## BEGIN
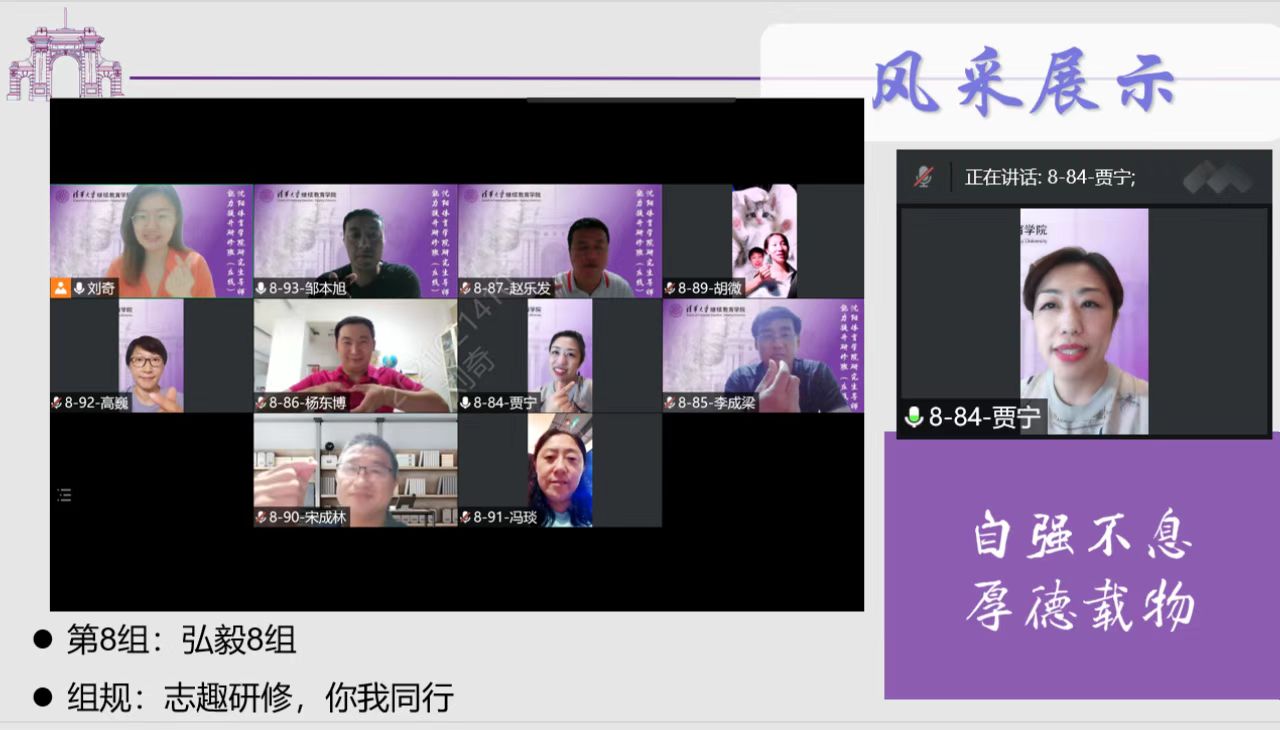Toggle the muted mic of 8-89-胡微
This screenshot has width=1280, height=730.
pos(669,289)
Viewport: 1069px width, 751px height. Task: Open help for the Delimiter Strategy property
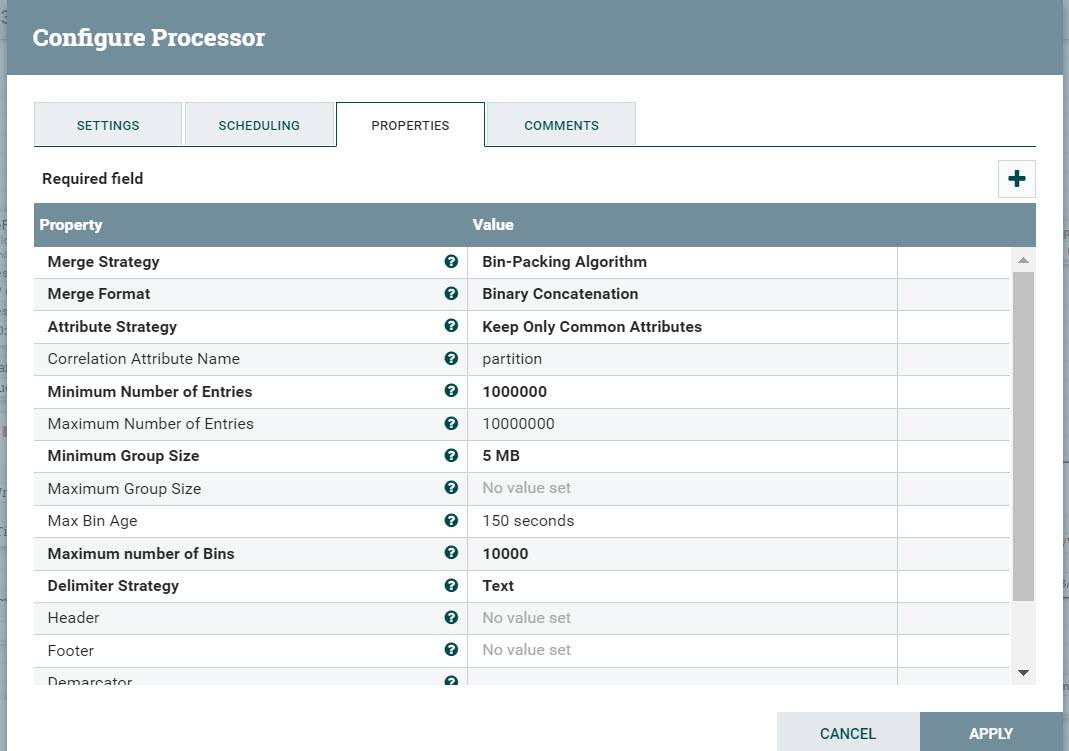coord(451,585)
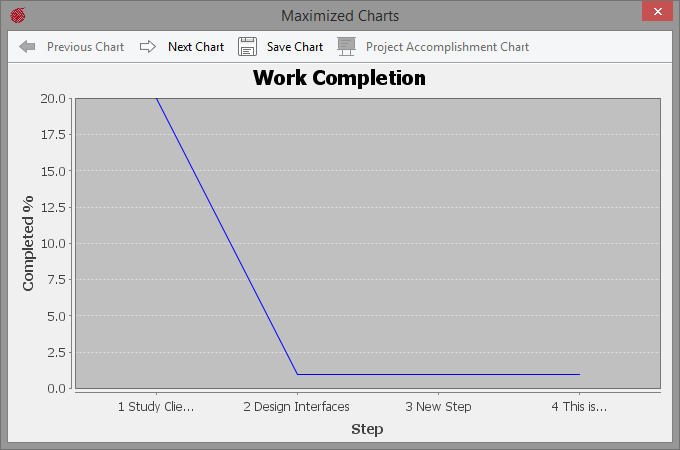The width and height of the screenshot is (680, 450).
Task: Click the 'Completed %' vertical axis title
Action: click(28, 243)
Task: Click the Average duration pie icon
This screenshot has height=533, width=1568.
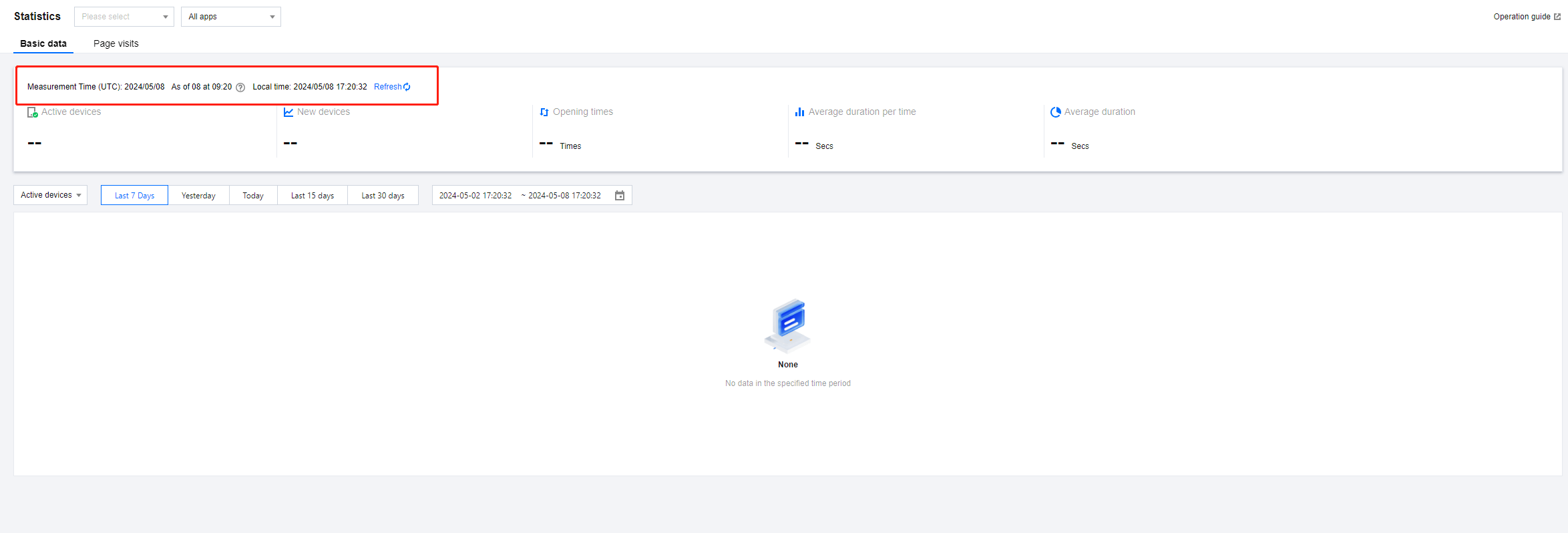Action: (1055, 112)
## END
• **AIM OF THE TASK**
Reproduce the records above with "Average duration" renamed to "Mean duration" and everything else unchanged, omitting the pictures.

• **WRITTEN RESPONSE**
Toggle the muted mic of 8-89-胡微
This screenshot has width=1280, height=730.
pos(669,289)
Viewport: 1069px width, 751px height. Task: Open help for the Delimiter Strategy property
coord(451,585)
The width and height of the screenshot is (680, 450).
Task: Click the 'Completed %' vertical axis title
Action: click(28, 243)
Task: Click the Mean duration pie icon
This screenshot has height=533, width=1568.
Action: (1055, 112)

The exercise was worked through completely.